Spring has sprung in England. This is what it means: it’s hot, it’s cold, it’s windy and wet, there’s sunshine and hail, all within minutes of each other. It’s more unpredictable than trying to make a living from gambling.
I’ll tell you what this means from a wardrobe point of view, it’s impossible to know what to wear. This causes a crisis for me every year – one that has me staring at my closet with an increasing level of despair, flinging clothes this way and that until I settle on something that is vaguely unsettling.
Growing up in the warmer, predictable climate of southern California, I had few wardrobe worries. I rarely wore socks (imagine the joy of that), didn’t own a single scarf and could pretty much get away without layers of any kind.
I could wear dresses without worrying about bare legs, almost all year long.
I was an innocent child when it came to dressing for a cold climate when I first arrived in London all those years ago. Which is why I wore an ugly coat from Macy’s that first bitter winter. I’d bought it in San Diego, a place where winter dressing is not high on people’s priority list.
Hence, there’s not a huge amount of choice.
I eventually migrated to a coat with the name of ‘Stinky’. I bought this brown sheepskin ‘beauty’ at Portobello Market in London. It got its nickname from its rather unfortunate musty smell, which seemed to permeate other clothes worn under it.
When I tried to get it dry cleaned, I learned that it would cost more than the coat was worth. So I forgot about it and tried to forget about the smell.
Years later I learned to love 60 denier black tights, a favourite of the English woman and worn by millions of them. They are so dark and thick it’s like trying to see through soupy fog, but they’re an essential for skirts and dresses and can even be worn under jeans on really cold days.
I wear them for about five months of the year, which leaves my legs looking like the colour of a jaundiced baby by spring. This is the colour my legs are now.
Come April, however, there is something rather wrong about walking around in bright sunshine with tights that are as dark as a December evening, even if the weather is hardly conducive to the beach look.
Fashion magazines here will tell you that springtime means putting the dark tights away until next autumn. But the fashion pack behind these column inches must literally freeze to death every April, facing the capricious month with an army of bare legs and – dare I say it – strappy sandals.
Some of these fashion-forward women have recgonised the plight they are in. The more practical among them have started advising wearing socks with sandals (I kid you not). This gives me recurring visions of Birkenstocks teamed with white socks.

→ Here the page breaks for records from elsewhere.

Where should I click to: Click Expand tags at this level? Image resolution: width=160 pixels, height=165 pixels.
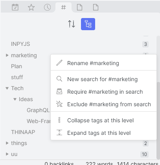click(103, 133)
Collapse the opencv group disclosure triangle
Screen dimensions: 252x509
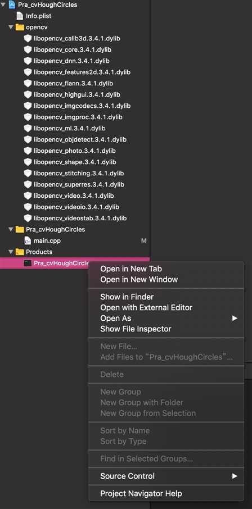[x=11, y=28]
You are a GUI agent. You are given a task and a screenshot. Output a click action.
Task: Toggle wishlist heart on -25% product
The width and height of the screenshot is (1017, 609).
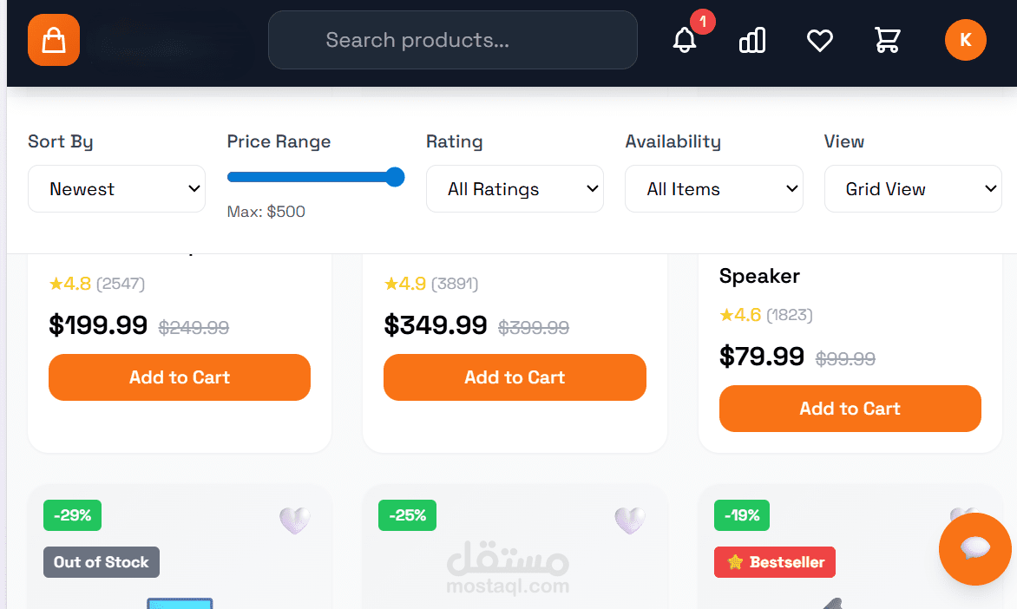pos(629,521)
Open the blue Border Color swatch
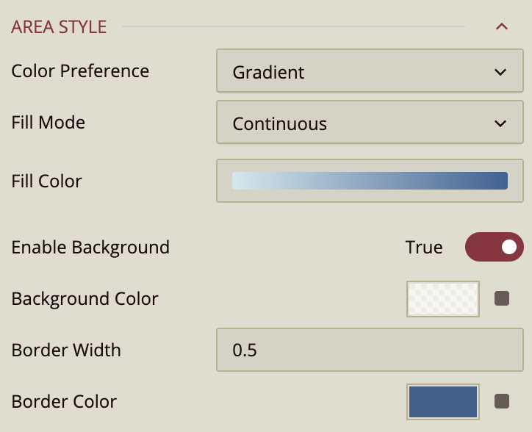The width and height of the screenshot is (532, 432). (443, 402)
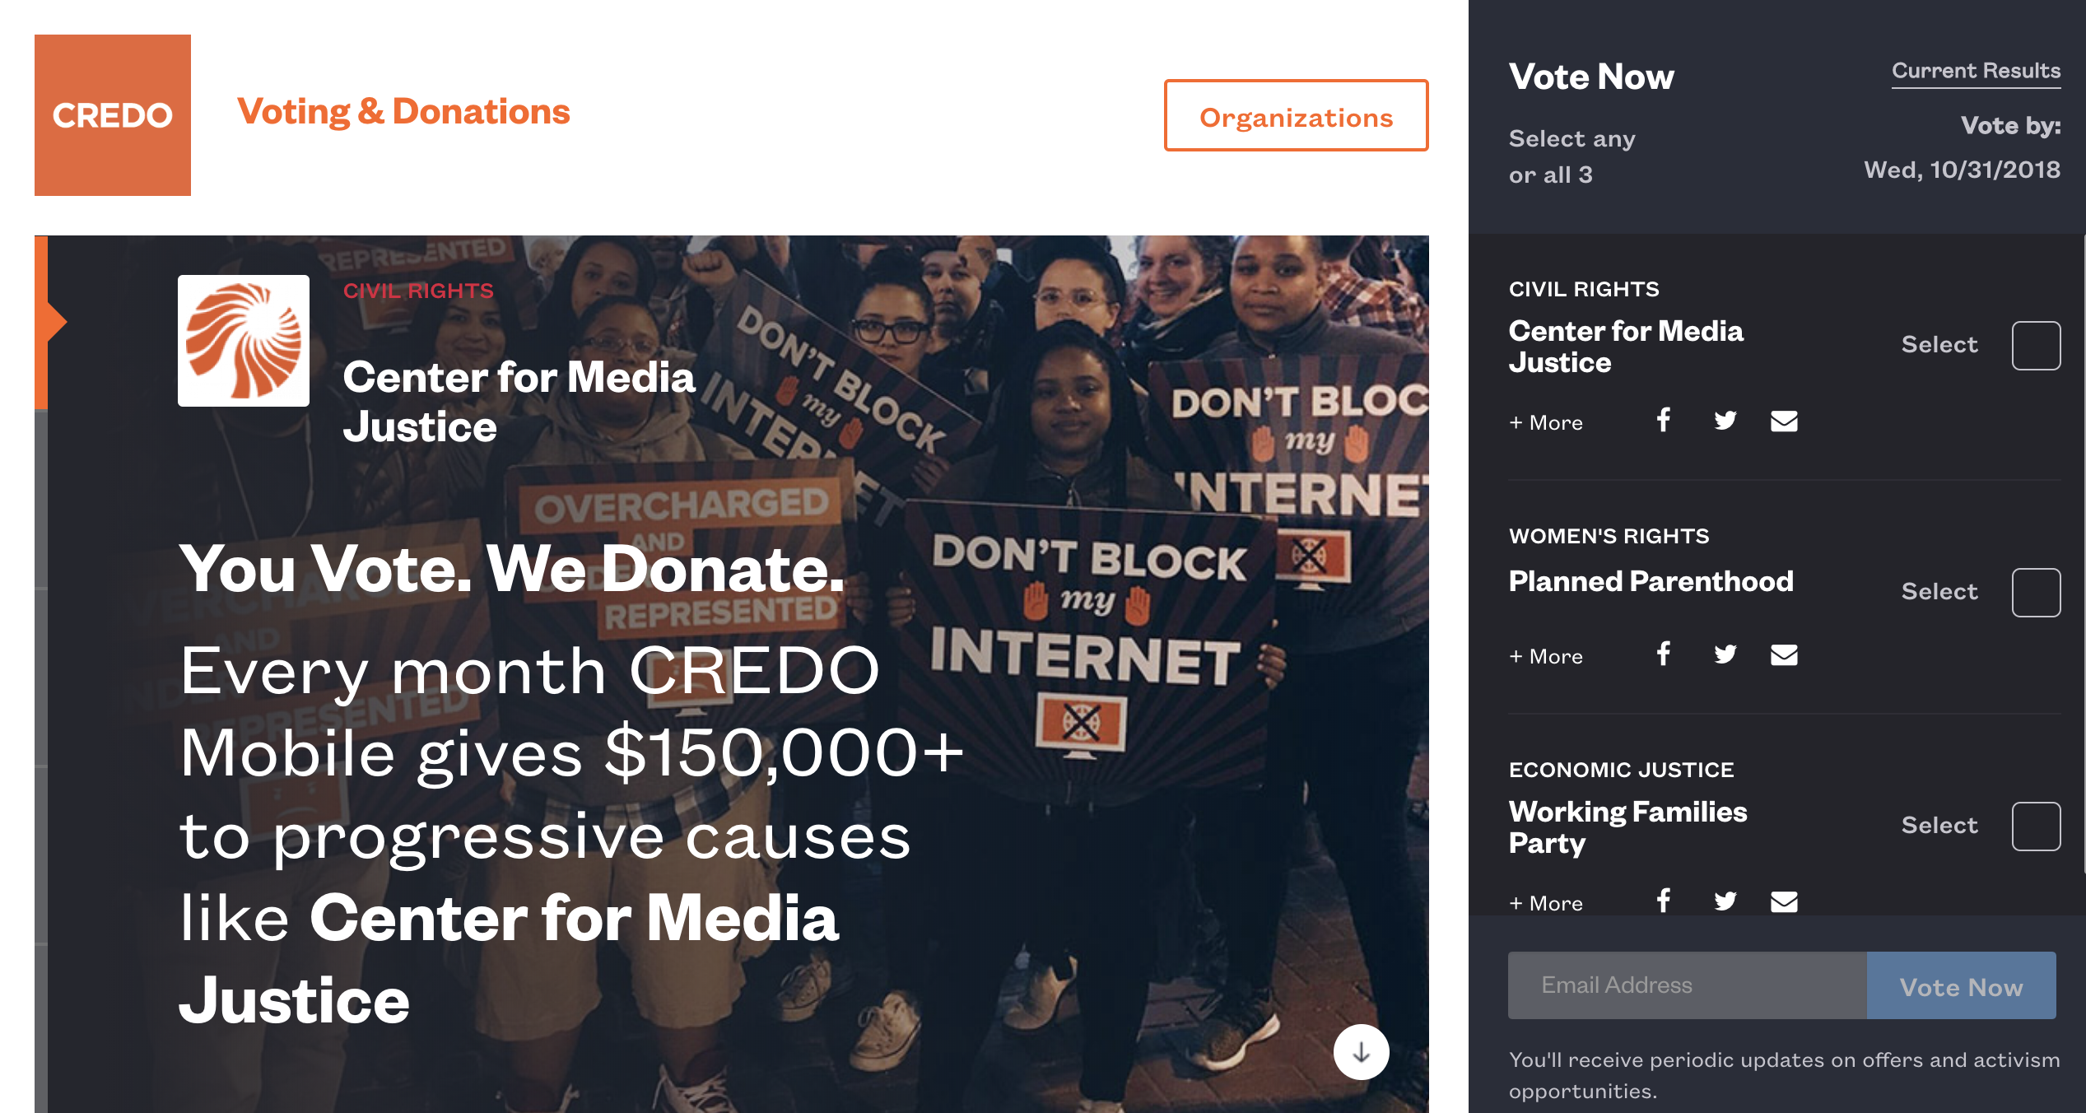
Task: View the Current Results link
Action: 1976,71
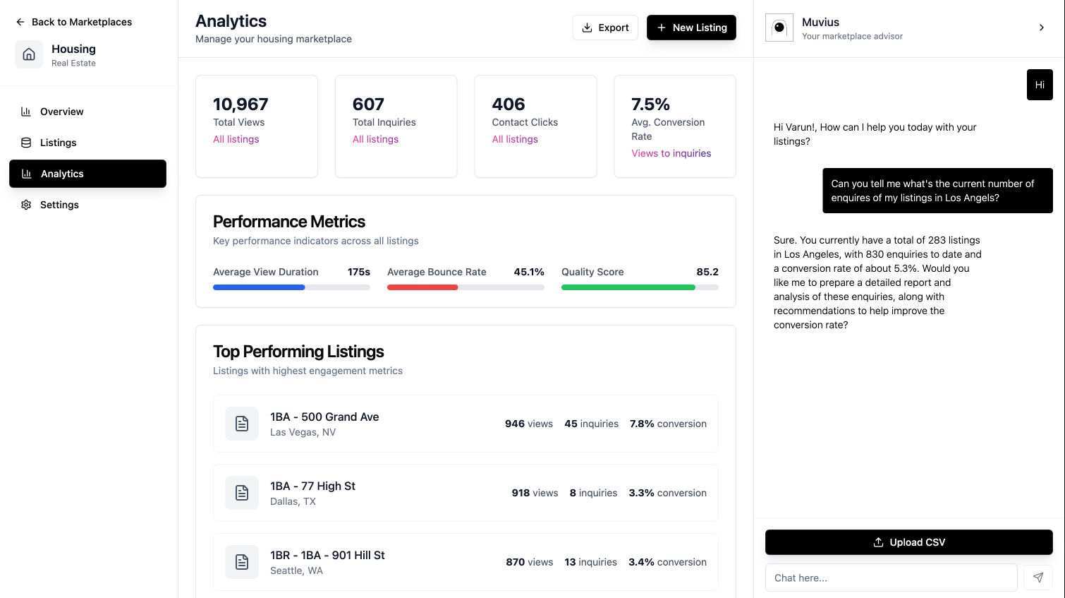
Task: Click the Listings database icon in sidebar
Action: pyautogui.click(x=26, y=143)
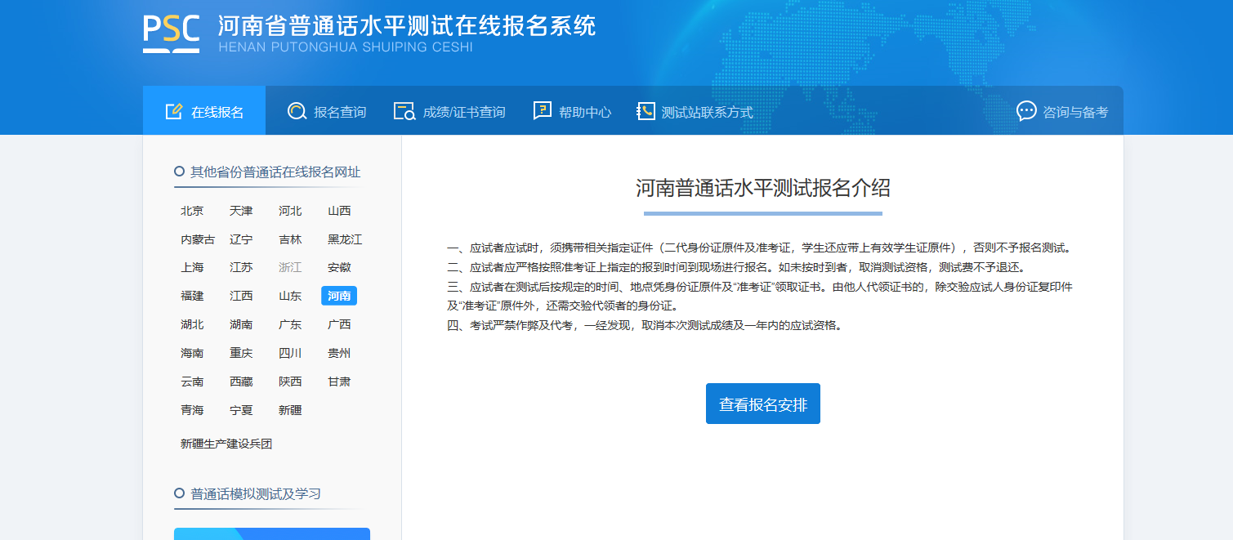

It makes me shudder more than the stiff breeze blowing from the northeast.
But you have to hand it to the English: they are creative when it comes to dressing for their unpredictable climate.
No wonder they are known for their fashion worldwide. They’ve had to get good at it. They’ve had to learn to reinvent fabrics, to layer their clothes like champions and to make tweed look chic.
Their weather has forced them to be good at tailoring and to become masters of the cutting edge.
It’s not like they can just wear a t-shirt, shorts and flip-flops for most of the year, a look that requires about as much thought as boiling an egg.
So this is my flimsy theory: the nearly year-round cold and damp has led the English to be excellent tailors and inventive dressers.
I just wish some of the inventiveness would rub off on me when I’m frantically looking for something to wear in the mornings.